Problem requirements ▸ Replace each "Expand" with "Open" in the data below, and reproduce everything else unchanged.

Recorded information ▸
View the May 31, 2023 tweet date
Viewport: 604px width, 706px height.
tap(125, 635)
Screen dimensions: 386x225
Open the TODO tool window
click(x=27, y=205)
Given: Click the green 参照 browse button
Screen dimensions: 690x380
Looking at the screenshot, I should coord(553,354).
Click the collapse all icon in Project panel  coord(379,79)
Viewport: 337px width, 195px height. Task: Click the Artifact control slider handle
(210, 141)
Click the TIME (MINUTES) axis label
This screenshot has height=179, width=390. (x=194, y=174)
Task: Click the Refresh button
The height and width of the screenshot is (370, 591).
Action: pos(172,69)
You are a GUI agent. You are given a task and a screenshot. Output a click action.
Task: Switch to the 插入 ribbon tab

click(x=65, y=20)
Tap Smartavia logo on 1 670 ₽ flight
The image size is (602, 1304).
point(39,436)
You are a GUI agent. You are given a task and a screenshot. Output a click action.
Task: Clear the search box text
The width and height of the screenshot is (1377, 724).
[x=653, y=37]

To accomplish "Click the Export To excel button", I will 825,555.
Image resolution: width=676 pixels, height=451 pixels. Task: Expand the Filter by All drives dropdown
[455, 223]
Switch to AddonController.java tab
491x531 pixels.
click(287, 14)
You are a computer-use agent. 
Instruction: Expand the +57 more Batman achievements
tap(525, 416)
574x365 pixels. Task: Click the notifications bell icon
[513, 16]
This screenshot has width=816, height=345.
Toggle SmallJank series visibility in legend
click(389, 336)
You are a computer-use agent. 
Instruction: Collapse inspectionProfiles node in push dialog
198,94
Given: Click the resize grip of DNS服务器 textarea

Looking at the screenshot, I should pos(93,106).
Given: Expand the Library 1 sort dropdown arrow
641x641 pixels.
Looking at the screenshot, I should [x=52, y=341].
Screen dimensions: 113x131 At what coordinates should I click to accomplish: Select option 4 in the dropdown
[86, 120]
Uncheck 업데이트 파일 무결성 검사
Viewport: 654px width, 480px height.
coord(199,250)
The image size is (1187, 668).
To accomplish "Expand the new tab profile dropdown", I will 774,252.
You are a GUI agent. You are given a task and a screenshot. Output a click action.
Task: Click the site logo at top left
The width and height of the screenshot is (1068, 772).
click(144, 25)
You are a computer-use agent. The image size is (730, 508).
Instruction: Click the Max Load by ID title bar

The response ▸
View the May 31, 2023 tweet date
Viewport: 604px width, 706px height.
tap(125, 635)
Screen dimensions: 386x225
Open the TODO tool window
click(x=27, y=205)
Given: Click the green 参照 browse button
Screen dimensions: 690x380
Looking at the screenshot, I should coord(553,354).
Click the collapse all icon in Project panel  coord(379,79)
Viewport: 337px width, 195px height. Task: Click the Artifact control slider handle
(210, 141)
Click the TIME (MINUTES) axis label
This screenshot has height=179, width=390. (x=194, y=174)
Task: Click the Refresh button
The height and width of the screenshot is (370, 591).
Action: pos(172,69)
You are a GUI agent. You are given a task and a screenshot. Output a click action.
Task: Switch to the 插入 ribbon tab

click(x=65, y=20)
Tap Smartavia logo on 1 670 ₽ flight
The image size is (602, 1304).
point(39,436)
You are a GUI agent. You are given a task and a screenshot. Output a click action.
Task: Clear the search box text
The width and height of the screenshot is (1377, 724).
[x=653, y=37]

To accomplish "Click the Export To excel button", I will 825,555.
Image resolution: width=676 pixels, height=451 pixels. Task: Open the Filter by All drives dropdown
[455, 223]
Switch to AddonController.java tab
491x531 pixels.
click(287, 14)
You are a computer-use agent. 
Instruction: Open the +57 more Batman achievements
tap(525, 416)
574x365 pixels. Task: Click the notifications bell icon
[513, 16]
This screenshot has width=816, height=345.
Toggle SmallJank series visibility in legend
click(389, 336)
You are a computer-use agent. 
Instruction: Collapse inspectionProfiles node in push dialog
198,94
Given: Click the resize grip of DNS服务器 textarea

Looking at the screenshot, I should pos(93,106).
Given: Open the Library 1 sort dropdown arrow
641x641 pixels.
Looking at the screenshot, I should [x=52, y=341].
Screen dimensions: 113x131 At what coordinates should I click to accomplish: Select option 4 in the dropdown
[86, 120]
Uncheck 업데이트 파일 무결성 검사
Viewport: 654px width, 480px height.
coord(199,250)
The image size is (1187, 668).
To accomplish "Open the new tab profile dropdown", I will 774,252.
You are a GUI agent. You are given a task and a screenshot. Output a click action.
Task: Click the site logo at top left
The width and height of the screenshot is (1068, 772).
click(144, 25)
You are a computer-use agent. The image size is (730, 508).
Instruction: Click the Max Load by ID title bar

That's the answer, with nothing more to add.